══ Passage given ══
Registration/Enrollment 
Voter registration (or enrollment) is an extra step in the election process creates extra work for voters, especially those who move often and are new to the system, thereby suppressing their votes. It is the number one reason why citizens in the U.S. don't vote, which is why most democracies automatically enroll their citizens. Same-day registration is another tool to make registration less of a barrier. In addition, the existence of the process itself opens up more opportunities to make the process intentionally difficult or impossible, including aggressive voter roll purges. The Cost of Voting Index quantifies how different voter registration experiences are in states around the U.S.

Votes count differently between jurisdictions 
All votes should count the same, but unlike in systems with proportional representation, winner-take-all geographic-based representation are especially vulnerable to weakening and wasting certain votes year after year, especially in the U.S. where gerrymandering is still allowed. This phenomenon also suppresses turnout for that and other elections help simultaneously in states that are not competitive, suppressing the popular vote for president in the U.S., for example, while lowering turnout in a host of other contests. In contrast, a parliamentary system typically significantly reduces wasted (suppressed) votes, helping to ensure more vote equality and encouraging greater overall participation.

Ballot referendum can also be a powerful avenue for changing political systems, for example, that are not as responsive to voters due to gerrymandering or other anti-democratic actions and policies.

By Country

Australia
Australian citizens are expected to enroll to vote, and it is their responsibility to update their enrollment when they change their address. Even so, an estimated 6% of eligible Australian voters are not enrolled or are enrolled incorrectly. They are disproportionately younger voters, many of whom might neglect to enroll when they attain voting age.
═══
══ Excerpted records ══
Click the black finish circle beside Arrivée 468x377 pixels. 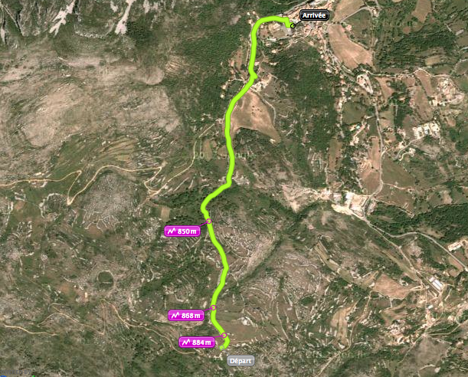pos(293,26)
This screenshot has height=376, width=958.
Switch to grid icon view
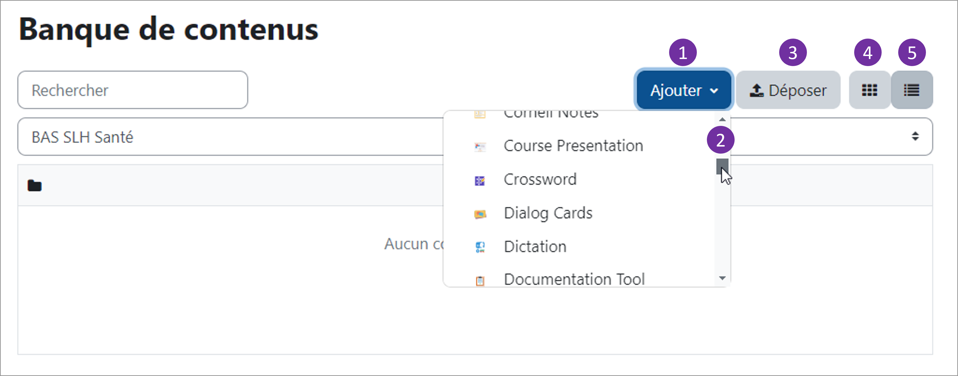click(869, 90)
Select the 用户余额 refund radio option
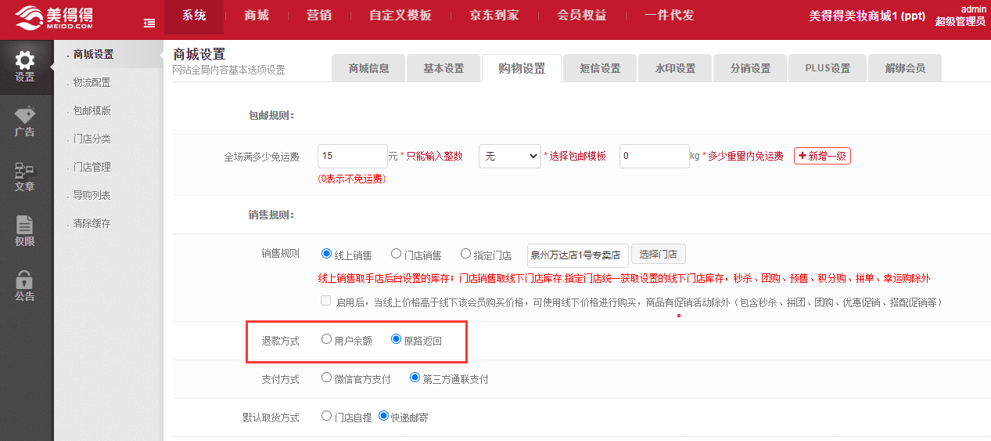 [327, 340]
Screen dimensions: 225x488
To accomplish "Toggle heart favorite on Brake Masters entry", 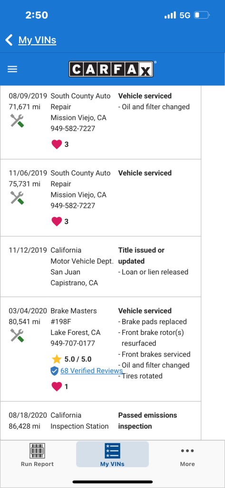I will pyautogui.click(x=57, y=386).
═══
= Problems to work on =
1. Answer these about the voter registration text:
(a) What does the text call the number one reason citizens in the U.S. don't vote?
(b) What does the Cost of Voting Index quantify?
(c) What share of eligible Australian voters is estimated to be not enrolled or enrolled incorrectly?
2. Carry on the voter registration text, picking up right after its final sentence about Australia.

= Results of the tasks =
1.
(a) Voter registration (enrollment).
(b) How different voter registration experiences are in states around the U.S.
(c) An estimated 6%.

2.
In 2006, the Howard government legislated to close the electoral roll much earlier once an election was called than before. Previously, voters had been allowed seven days of grace after an election had been called to arrange or update their enrollment, but new voters were now allowed only until 8:00 p.m. on the day that the electoral writ was issued to lodge their enrollment form, and those who needed to update their addresses were allowed three days. In Australia, the Prime Minister effectively has the right to determine the date of the election as long as constitutional rules regarding the maximum term of the parliament are adhered to. That measure was therefore likely to result in many newer voters being precluded from voting in the first election for which they were eligible because the time to arrange their enrollment once an election is called had been greatly reduced.

The measure was widely seen as an attempt at voter suppression aimed at younger voters since surveys had shown that younger voters are more likely than the general population to vote for the Australian Labor Party or the Greens than Howard's Liberal Party. The government denied that it was trying to suppress some voters and insisted that the purposes of the reform were a smoother administration of the elections and the reduction of the possibility of electoral fraud. However, the Australian Electoral Commission had requested no such reform, there had been no evidence of significant electoral fraud, and the Australian Electoral Commission had been dealing with hundreds of thousands of late enrollments without significant problems for decades.

In July 2010, the left-wing lobby group GetUp! launched a challenge to the law. The High Court of Australia expedited the hearing so that a ruling could be made in time for the 2010 federal election. The majority ruling struck down early closing of the roll and reinstated the old rule allowing voters seven days grace to arrange or update their enrollment.

Brazil 

In the 2022 Brazilian general election, there were attempts by police and political sympathisers to make it more difficult for lower-income people to attend polling stations. Some public transport services were temporary reduced, spot inspections of vehicles and public transport were increased in poorer areas of the country, and roadblocks set up to disrupt and delay traffic.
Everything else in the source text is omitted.